Sunday, May 26, 2024

Service industry killing America

Eric Thieleman

Last Friday, I traveled into Wells Hall to see Michael Moore’s new “documentary,” “Capitalism: A Love Story.”

Although the movie had positives and negatives in its own right, I was more interested in the subject of America’s industry, which seemed a minor detail.

Moore is a documentary version of a “shock jock,” and is in the business to get people to both champion his views and criticize them; however, besides disagreeing with his motives on most issues, I have no problem with him. In fact, I would say I agree with many of his conclusions, such as the one stating corporate America has a very influential role in American government and that leads to many of our nation’s problems.

Moore believes this corporate takeover has come at the greatest cost of American jobs and negatively affecting the poor. Although that might be true, it should not be the primary concern of the problem. That concern is the lack of industry we have been left with.

Moore often focuses on General Motors Co. in Flint in this new film, as well as in his first film “Roger and Me.” I, having been to Flint on numerous occasions, understand Flint is very poor and its citizens have no jobs, but what about the industry?

I am not talking about General Motors itself. What about the smaller businesses employing fewer than 100 people who are intertwined with GM?

Those industries are the ones suffering, not GM. GM has been absorbed into the government, and, for all intents and purposes, has been bailed out of its hardships. However, the small suppliers to GM and companies supplying those suppliers have been given the proverbial middle finger and told to float or sink.

Perhaps I am biased on this because of the fact both of my parents work for small suppliers to corporations such as Lear Corp. and Federal Mogul Corp., but do I not raise a point? My parents are both in management in their respective companies, so I have come to understand the money and logic aspect of the problem over the usual sob story about how hard the assembly line worker has worked to just get fired.

Frankly, that is business. No matter what industry you work in, if you are dispensable, then you will be dispensed of if necessary. Although I feel for those who are unemployed, on many occasions it is their own doing. The trick is to make yourself indispensable. Unless you are willing to do that, you can be sure of your fate in hard times.

I have observed the struggle for employers to pay health care costs, foreign nations being allowed to destroy our industry, as well as the costs of resources sky rocketing. This is not an ailment that government handouts can cure — nor is there any such ailment. It’s a process of doing things that must change.

American industry, as I have mentioned on numerous occasions in my columns, is at war not just with industry abroad but with America itself.

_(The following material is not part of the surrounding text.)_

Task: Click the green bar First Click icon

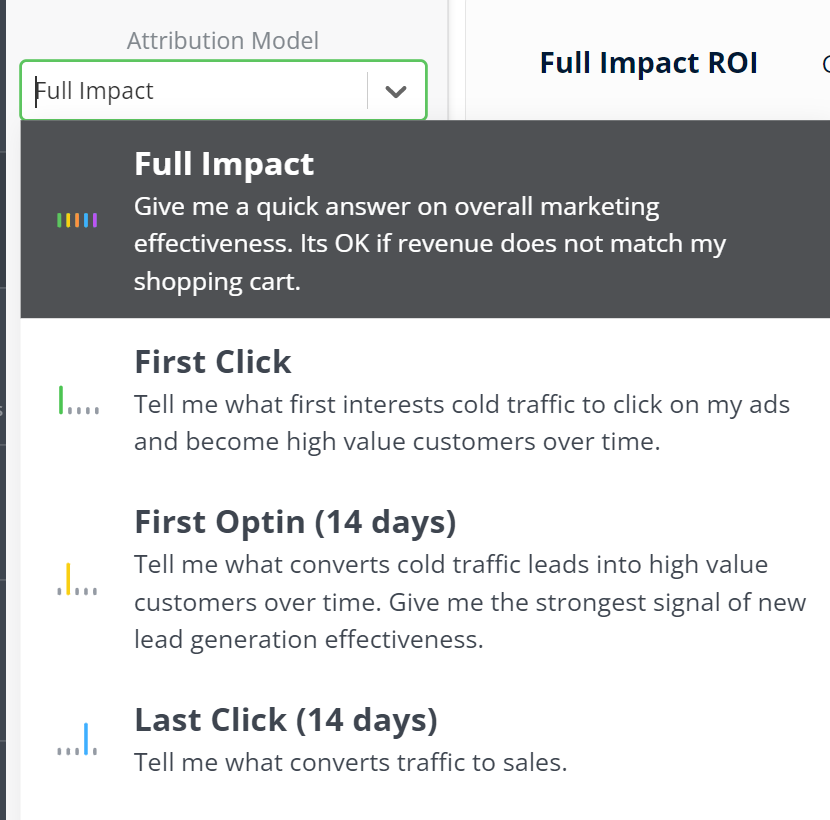Action: (x=78, y=400)
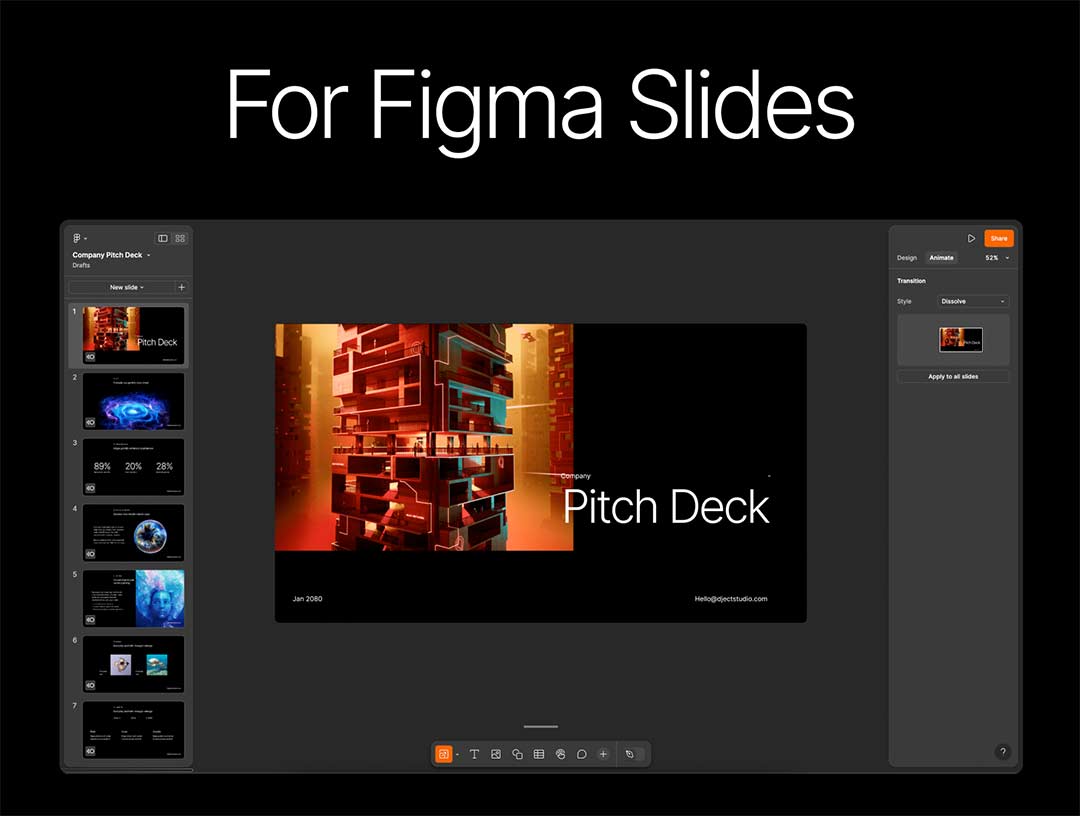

People need to understand just how critical these times are. We are moving into a new era in America, one which will see not just some, but all industrial jobs vanish from our shores while more and more McDonald’s and Starbucks are popping up.

The service industry is invading America, and we are allowing it to happen. To be sure, if this invader had a nation and an ideology, we would have a problem with it.

Instead of forcing the employers of a small supplier to pay an astronomical price for health insurance of their employees, why don’t we weaken the influence multinational corporations have on our government? Instead of allowing more than 90 percent of items in Wal-Mart come from China and other foreign nations, why don’t we bite the bullet and force those items to be made in America?

If you want jobs and money in the economy, you need to grow industry in America.

When we accept that free trade and foreign goods is not the be-all, end-all, we can allow America to show the industrial power it showed throughout the first half of the 20th century, especially in World War II. It is time to start making things in America for Americans and let foreign nations profit off their own people. We must take America back from its corporate handlers and give it to Americans.